In an email to CBER staff obtained by The Washington Post, Prasad said that at least 10 children died “after and because of receiving COVID-19 vaccination,” adding that the deaths “are related to vaccination.”

Prasad cited data from the agency’s Vaccine Adverse Event Reporting System that indicated that young and healthy men and boys who were the least likely to have COVID complications had a higher risk of vaccine-induced myocarditis, a serious inflammation of the heart muscle.
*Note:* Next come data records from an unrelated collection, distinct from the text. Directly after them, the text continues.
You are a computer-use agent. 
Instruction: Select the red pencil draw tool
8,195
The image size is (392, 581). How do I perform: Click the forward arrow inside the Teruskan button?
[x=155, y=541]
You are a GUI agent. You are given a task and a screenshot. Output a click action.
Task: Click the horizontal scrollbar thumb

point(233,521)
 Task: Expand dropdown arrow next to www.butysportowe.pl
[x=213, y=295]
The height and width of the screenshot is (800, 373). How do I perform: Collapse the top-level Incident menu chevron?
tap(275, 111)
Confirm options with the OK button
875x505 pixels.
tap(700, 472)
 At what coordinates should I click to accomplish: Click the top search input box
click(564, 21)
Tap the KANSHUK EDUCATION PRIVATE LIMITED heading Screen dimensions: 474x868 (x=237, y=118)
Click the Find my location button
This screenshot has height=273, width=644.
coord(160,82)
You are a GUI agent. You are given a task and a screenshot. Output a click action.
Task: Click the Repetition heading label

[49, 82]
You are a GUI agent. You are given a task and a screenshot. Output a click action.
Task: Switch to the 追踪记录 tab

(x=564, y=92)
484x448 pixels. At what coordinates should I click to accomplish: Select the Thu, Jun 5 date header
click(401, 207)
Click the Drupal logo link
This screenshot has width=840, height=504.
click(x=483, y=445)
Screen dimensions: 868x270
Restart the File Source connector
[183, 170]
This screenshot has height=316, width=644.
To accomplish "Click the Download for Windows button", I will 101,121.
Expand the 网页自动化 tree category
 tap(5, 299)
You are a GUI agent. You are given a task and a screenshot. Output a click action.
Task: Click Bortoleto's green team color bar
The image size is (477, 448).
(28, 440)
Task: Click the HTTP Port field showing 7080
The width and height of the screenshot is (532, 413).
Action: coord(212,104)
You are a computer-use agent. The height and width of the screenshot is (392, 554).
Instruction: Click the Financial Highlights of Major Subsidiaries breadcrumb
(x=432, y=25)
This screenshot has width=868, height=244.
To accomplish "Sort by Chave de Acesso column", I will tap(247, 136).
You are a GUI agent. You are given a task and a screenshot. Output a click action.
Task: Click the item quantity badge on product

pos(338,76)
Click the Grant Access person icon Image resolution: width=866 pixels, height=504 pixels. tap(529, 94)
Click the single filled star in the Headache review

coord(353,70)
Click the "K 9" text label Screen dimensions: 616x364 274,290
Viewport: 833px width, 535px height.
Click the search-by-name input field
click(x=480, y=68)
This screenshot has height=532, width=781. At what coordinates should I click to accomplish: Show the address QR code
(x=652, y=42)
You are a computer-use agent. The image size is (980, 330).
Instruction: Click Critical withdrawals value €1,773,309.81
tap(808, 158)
In June, the FDA mandated that mRNA-based COVID vaccines form Moderna (MRNA) and Pfizer (PFE) update their labeling about an increased risk of myocarditis and pericarditis following vaccination. Though not an mRNA shot, Novavax’s (NVAX) COVID jab also contains the warning.

In a July JAMA article, Prasad and FDA Commissioner Marty Makary noted that the “estimated unadjusted incidence of myocarditis and/or pericarditis was approximately 27 cases per 1,000,000 (or 1 in 37 000) in males aged 12 to 24 years for the 2023 to 2024 formula of mRNA COVID-19 vaccines.”

“FDA has never requested the manufacturers demonstrate in randomized fashion that vaccinating children improves” COVID outcomes, Prasad wrote in the email, adding, “We do not know how many fewer kids would have died had they been vaccinated, and we do not know how many more kids died from taking vaccines than has been voluntarily reported….it is horrifying to consider that the US vaccine regulation, including our actions, may have harmed more children than we saved.”

As a result, Prasad unveiled a new “path forward” centered on “evidence based medicine” that includes denying approval for vaccines in pregnant women “based on unproven surrogate endpoints”; pneumonia vaccines will need to demonstrate a reduction in pneumonia rather than just generating antibody titers; and immunogenicity can’t be used to expand a vaccine’s indicated population — these groups will need to be included in trials during development.

He added that annual flu vaccines approvals will be revised, as the current system “is an evidence-based catastrophe of low quality evidence, poor surrogate assays, and uncertain vaccine effectiveness measured in case-control studies with poor methods.”